Location: HSB G-328, 10:30am (unless otherwise noted)
January 23, 2014
Xuefeng Wang, University of Illinois at Urbana-Champaign
Host: Stan Froehner
Mammalian cells sense external mechanical signals and accordingly direct many important functions such as cell adhesion, neuron growth, stem cell differentiation and embryo development. Integrins on cell membrane bind to external ligands on the local matrix and form integrin-ligand bonds. Cells apply tensions on these bonds and process mechanical feedbacks to activate downstream cellular functions. To study these molecular tensions, I developed a technique called tension gauge tether (TGT). The ligand is immobilized to a surface through a rupturable tether which serves as a molecular gauge to restrict the receptor-ligand tension.

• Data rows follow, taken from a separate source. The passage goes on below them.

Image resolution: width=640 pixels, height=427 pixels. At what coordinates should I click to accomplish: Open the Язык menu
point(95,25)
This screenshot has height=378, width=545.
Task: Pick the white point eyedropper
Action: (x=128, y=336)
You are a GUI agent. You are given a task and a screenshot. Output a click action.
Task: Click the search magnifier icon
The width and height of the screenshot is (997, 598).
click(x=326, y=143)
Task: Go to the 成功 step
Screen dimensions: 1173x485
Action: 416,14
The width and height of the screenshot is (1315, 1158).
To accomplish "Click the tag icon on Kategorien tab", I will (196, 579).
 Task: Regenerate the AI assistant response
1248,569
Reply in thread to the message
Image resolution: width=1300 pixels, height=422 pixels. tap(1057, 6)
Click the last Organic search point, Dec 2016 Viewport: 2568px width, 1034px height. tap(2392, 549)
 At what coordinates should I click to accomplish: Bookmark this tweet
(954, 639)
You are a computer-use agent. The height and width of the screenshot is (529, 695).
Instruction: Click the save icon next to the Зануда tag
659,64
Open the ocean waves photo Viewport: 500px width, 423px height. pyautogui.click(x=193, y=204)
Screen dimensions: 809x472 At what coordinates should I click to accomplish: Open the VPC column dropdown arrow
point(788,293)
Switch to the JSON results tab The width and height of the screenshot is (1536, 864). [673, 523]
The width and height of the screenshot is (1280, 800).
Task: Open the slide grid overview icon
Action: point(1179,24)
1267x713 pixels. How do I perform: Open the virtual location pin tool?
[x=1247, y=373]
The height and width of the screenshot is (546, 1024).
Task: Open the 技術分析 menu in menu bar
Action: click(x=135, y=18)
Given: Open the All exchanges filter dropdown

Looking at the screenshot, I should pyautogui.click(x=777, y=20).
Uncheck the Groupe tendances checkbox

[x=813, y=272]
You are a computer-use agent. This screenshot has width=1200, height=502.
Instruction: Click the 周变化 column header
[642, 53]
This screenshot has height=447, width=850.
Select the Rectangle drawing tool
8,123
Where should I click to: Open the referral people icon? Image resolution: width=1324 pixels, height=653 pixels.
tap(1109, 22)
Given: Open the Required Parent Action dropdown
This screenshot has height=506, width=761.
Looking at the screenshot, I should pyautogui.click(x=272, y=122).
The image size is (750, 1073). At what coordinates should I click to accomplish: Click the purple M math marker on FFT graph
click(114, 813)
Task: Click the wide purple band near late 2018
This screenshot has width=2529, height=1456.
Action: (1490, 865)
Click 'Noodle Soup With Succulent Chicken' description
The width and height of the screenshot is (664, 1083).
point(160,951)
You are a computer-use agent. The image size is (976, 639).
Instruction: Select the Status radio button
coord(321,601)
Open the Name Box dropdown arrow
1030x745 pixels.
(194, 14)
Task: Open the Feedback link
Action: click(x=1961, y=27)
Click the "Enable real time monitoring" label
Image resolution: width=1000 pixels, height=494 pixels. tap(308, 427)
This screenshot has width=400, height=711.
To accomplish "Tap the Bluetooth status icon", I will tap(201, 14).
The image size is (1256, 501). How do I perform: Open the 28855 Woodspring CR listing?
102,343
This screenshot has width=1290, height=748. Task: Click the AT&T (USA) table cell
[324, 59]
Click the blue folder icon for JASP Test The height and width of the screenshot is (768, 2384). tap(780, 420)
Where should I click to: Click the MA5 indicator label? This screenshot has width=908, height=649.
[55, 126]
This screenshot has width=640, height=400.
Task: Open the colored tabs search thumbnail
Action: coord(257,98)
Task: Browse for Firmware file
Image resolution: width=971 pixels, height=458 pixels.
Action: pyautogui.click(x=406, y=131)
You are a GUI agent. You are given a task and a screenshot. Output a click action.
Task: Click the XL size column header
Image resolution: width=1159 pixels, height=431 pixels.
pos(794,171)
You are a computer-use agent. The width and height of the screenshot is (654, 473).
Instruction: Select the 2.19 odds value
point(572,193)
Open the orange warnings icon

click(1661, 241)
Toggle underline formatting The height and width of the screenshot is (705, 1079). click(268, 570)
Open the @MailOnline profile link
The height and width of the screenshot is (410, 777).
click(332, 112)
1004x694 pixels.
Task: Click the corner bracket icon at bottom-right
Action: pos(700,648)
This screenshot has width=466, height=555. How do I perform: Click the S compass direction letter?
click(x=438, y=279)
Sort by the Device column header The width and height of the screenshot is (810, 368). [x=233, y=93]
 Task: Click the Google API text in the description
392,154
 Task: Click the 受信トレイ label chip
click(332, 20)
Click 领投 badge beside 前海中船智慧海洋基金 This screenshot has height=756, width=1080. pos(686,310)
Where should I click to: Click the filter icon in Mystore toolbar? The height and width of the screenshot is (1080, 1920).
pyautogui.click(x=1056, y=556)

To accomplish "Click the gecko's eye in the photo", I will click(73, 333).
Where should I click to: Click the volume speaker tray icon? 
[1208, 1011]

Using a range of tethers with tunable tension tolerances, I discovered that cells apply a universal maximum tension of about 40 piconewtons (pN) to single integrin-ligand bonds during initial adhesion. I also discovered that less than 12 pN is required to activate Notch receptors involved in intercellular communication. Aside from simply measuring the tension, TGT can also provide well-defined mechanical perturbations to cellular functions and a novel avenue to study cell mechanics at the molecular level. In the future, I will continue to develop other tether-based methods for cellular force measurements and perturbations and apply them to study mechanical–involved processes such as focal adhesion assembly, endocytosis, and neuron development.